New study: ursolic acid and myeloma cells

It’s been a long time since I’ve written a myeloma research post, but a recently published Korean abstract made my fingers itch to hit the keyboard. Here goes…

Remember ursolic acid? Well, perhaps not, since the last time I wrote about it was, oh, as long ago as 2007, the year I began blogging, in fact. What is ursolic acid? It’s a pentacyclic triterpenoid (yeah, I know, I know…) that can be found in a lot of foods, such as rosemary, apples, cranberries, pears, oregano, holy basil, thyme and prunes.

Back to the Korean abstract (the full study, from what I can gather, hasn’t been published yet), which I read about a half hour ago: it reports that the ursolic acid found in the root bark of Morus Alba, more commonly known as white mulberry, doesn’t just inhibit “the proliferation of RPMI-8226 multiple myeloma (MM) cells,” but it kills them, too. Oh yeah!

You can read the abstract here: https://www.jmb.or.kr/journal/view.html?doi=10.4014/jmb.2109.09002

Conclusion: “These findings suggest that MRBE and its active ingredient, ursolic acid, […] may have significant chemopreventive potential against MM.” Very exciting, don’t you think? Of course, we must remember that this is a study that used MM cells in a lab setting (not human patients, I mean), so, as always, we mustn’t get overly excited. But still, a wee bit of excitement can’t hurt, right? 🙂 

I have already ordered some white mulberry tea, while I do some more research to find a reliable source for ursolic acid (I hope to find the Morus Alba extract…but so far, I’ve found mainly rosemary extracts…). No idea if the tea will do any good, but at least it can’t hurt!

Fingers crossed…

5 Comments

  1. Hi Margaret. Thought I would chime in with my situation and experience. I had a stem cell transplant after being diagnosed with MM in October of 2014. At that point my m protein was 9 g/dl. After treatment and transplant it went to trace. It remained under 2 g/dl until I had a double bypass and had to stop lenalidomide in February of 2018. I has increased slowly but remained at 4 g/dl or less for some time. I took Curcumin in capsule form form after the transplant (after reading about your experience), but about 3 years ago I switched to Liposomal Curcumin – I take 6 tsp per day. In this form the Curcumin supposedly will absorb much better. I don’t know if others have switched to this way of delivering Curcumin. I hope it is helping keep me fairly stable – smoldering. I’m also very active and still an avid cyclist at age 76. I feel fortunate to have discovered the Myeloma early – due to a cycling accident when they discovered some small lesions in my cervical spine from a CT Scan. I was completely asymptomatic and I still am except for neuropathy in my feet, probably from the early treatments. Best wishes to you and thanks for the inspiration.

DATASET EXTRACT |
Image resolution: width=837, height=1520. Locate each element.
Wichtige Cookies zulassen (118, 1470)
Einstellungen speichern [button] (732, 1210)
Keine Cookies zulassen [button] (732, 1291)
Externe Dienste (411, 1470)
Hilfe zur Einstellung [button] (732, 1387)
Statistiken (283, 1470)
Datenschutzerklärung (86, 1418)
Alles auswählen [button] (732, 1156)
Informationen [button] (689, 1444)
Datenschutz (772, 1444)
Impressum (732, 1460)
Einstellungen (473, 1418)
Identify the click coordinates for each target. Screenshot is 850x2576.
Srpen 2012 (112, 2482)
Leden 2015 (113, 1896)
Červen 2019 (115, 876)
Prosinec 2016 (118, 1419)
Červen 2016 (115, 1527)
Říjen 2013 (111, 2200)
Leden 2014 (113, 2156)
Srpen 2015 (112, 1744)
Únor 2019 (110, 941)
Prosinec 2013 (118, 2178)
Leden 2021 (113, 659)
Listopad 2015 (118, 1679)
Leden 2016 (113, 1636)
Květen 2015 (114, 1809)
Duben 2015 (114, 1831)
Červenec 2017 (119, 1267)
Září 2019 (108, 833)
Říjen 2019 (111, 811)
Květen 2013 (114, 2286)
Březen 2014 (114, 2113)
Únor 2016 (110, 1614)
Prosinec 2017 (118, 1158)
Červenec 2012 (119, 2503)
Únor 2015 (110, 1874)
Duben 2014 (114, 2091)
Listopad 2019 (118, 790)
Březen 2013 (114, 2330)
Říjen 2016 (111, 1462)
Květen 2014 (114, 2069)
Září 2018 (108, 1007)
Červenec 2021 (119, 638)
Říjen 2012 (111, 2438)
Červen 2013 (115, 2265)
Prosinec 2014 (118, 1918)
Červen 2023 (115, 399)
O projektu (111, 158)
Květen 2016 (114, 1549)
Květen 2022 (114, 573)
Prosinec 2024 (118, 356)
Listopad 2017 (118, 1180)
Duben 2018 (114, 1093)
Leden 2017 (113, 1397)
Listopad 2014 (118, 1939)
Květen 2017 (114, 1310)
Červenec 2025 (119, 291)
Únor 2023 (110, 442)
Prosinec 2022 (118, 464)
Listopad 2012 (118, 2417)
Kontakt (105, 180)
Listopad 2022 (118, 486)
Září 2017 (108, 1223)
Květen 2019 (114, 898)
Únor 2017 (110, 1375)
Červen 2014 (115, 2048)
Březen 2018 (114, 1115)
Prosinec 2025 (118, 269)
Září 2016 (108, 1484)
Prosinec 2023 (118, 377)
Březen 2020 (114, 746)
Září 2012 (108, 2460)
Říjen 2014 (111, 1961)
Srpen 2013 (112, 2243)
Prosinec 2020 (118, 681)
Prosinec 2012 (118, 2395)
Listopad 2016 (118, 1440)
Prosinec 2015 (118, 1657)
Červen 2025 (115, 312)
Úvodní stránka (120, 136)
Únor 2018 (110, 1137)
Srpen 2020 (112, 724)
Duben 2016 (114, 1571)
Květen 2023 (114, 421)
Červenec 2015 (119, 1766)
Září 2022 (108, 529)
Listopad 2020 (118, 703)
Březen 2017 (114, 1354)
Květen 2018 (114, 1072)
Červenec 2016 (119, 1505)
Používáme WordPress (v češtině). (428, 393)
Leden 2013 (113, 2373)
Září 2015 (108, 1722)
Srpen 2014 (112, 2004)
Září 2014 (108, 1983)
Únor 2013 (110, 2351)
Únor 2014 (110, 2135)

EXERCISE DIRECTIONS | Copy everything from "It’s been a" down to "thyme and prunes." in the ursolic acid post, swapping "keyboard" for "laptop". The listing is separate material and has nothing to do with the ursolic acid post.

OUTPUT FOR THIS TASK |
It’s been a long time since I’ve written a myeloma research post, but a recently published Korean abstract made my fingers itch to hit the laptop. Here goes…

Remember ursolic acid? Well, perhaps not, since the last time I wrote about it was, oh, as long ago as 2007, the year I began blogging, in fact. What is ursolic acid? It’s a pentacyclic triterpenoid (yeah, I know, I know…) that can be found in a lot of foods, such as rosemary, apples, cranberries, pears, oregano, holy basil, thyme and prunes.